Friday, January 17, 2014

Murder LA 000040


THURSDAY, FEB 4th 1971

A hiker traversing the trails of Griffith Park spots a man and woman ahead. The woman is in some state of toplessness so the hiker decides to keep his distance and give them some privacy. He quickly realizes, however, that the woman is not walking; she’s being dragged along. Finally she’s dropped to the ground and the man gets in his car and drives away.

The hiker is able to get the vehicle’s license plate number and then checks on the woman. She’s blonde. Her blouse and bra are undone and her jeans are unbuttoned. She’s been strangled.

Her name is Mary Hill and she was 13 years old. Her parents were in a hospital at the time--her mother giving birth to twins.

The vehicle is found in West Covina but the owner, 38-year-old Bertram Greenberg, has already abandoned it and fled in his wife’s car.

FRIDAY, FEB 5th 1971

Arizona highway patrolman Jim Keeton has heard the news out of Los Angeles. So when he spots a California license plate he pulls the vehicle over. Keeton is taken off guard, however, and fatally shot. Greenberg leaves his driver’s license in Keeton’s patrol car. Keeton radios a distress call before dying.

Eight miles away, patrolman Don Beckstead apparently hasn’t heard the distress call and attempts to pull over Greenberg simply for his reckless driving. Beckstead is also shot. He will die on Sunday.

James and Karen Brown, a married couple in their early 20’s, are passing through Arizona when they spot a man on the side of the highway flagging them down. He says his car broke down and asks for a ride into town. Along the way, Greenberg makes them pull their Volkswagon off the road. He murders Mr. Brown, rapes Mrs. Brown and shoots her in the head, then leaves in their car. Mrs. Brown survives.

When a group of officers catch up to Greenberg he ignores orders to pull over and continues on, “right at the speed limit.” Apparently at this point he’s cutting his own wrists with a knife. Eventually he veers off the road and the car ends up in a bed of rocks. The produce worker from West Covina emerges from the stolen Volkswagon wielding the knife and is shot.

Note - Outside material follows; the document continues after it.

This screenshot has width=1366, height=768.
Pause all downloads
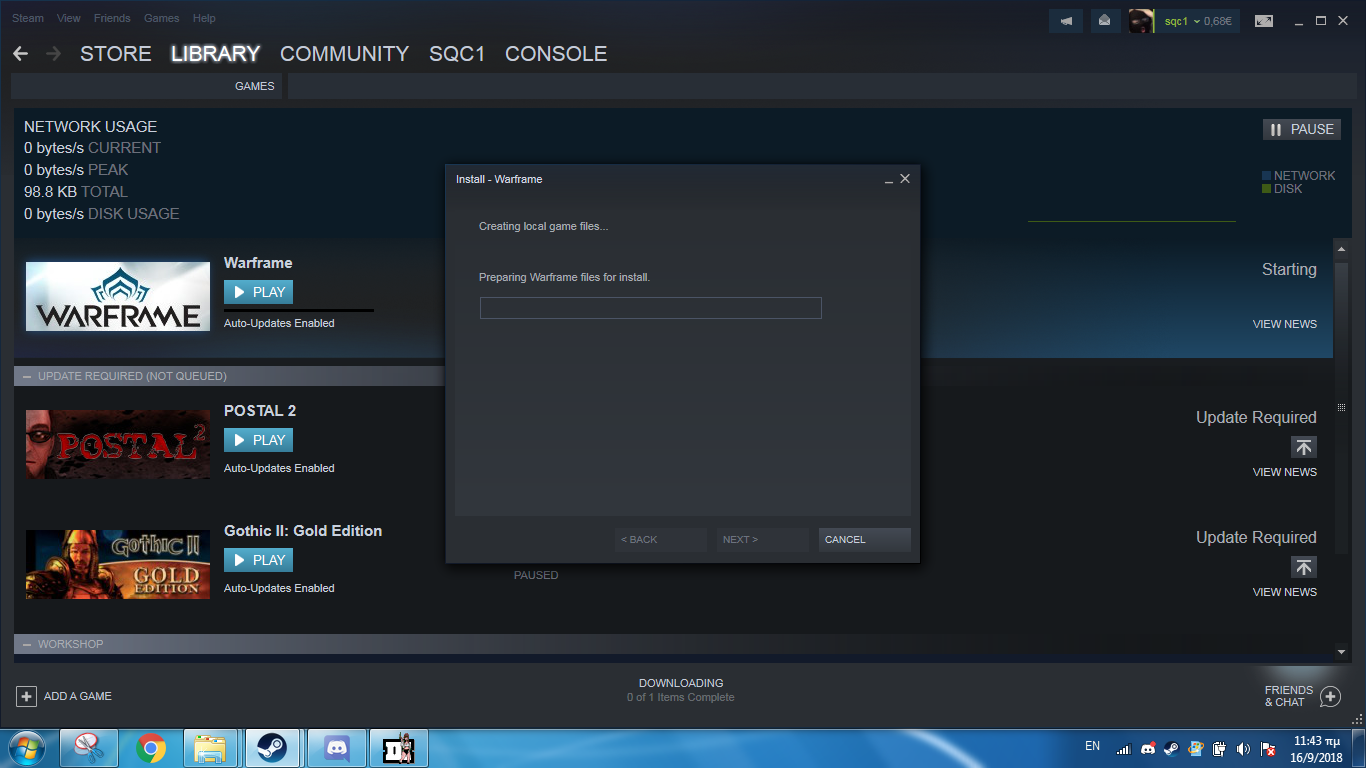pyautogui.click(x=1301, y=129)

Bertram Greenberg, it turned out, had been in legal trouble for over a decade. After he was arrested for rape and sent to a psychiatric hospital he admitted to assaulting at least three other women. After serving eight months in Los Angeles County Jail he was released on probation. Six weeks later he impersonated an officer to get a woman to get into his car and then raped her. This time he served several years. Before his murder spree he was most recently in jail for extortion, after taking nude photos of a woman and blackmailing her with them.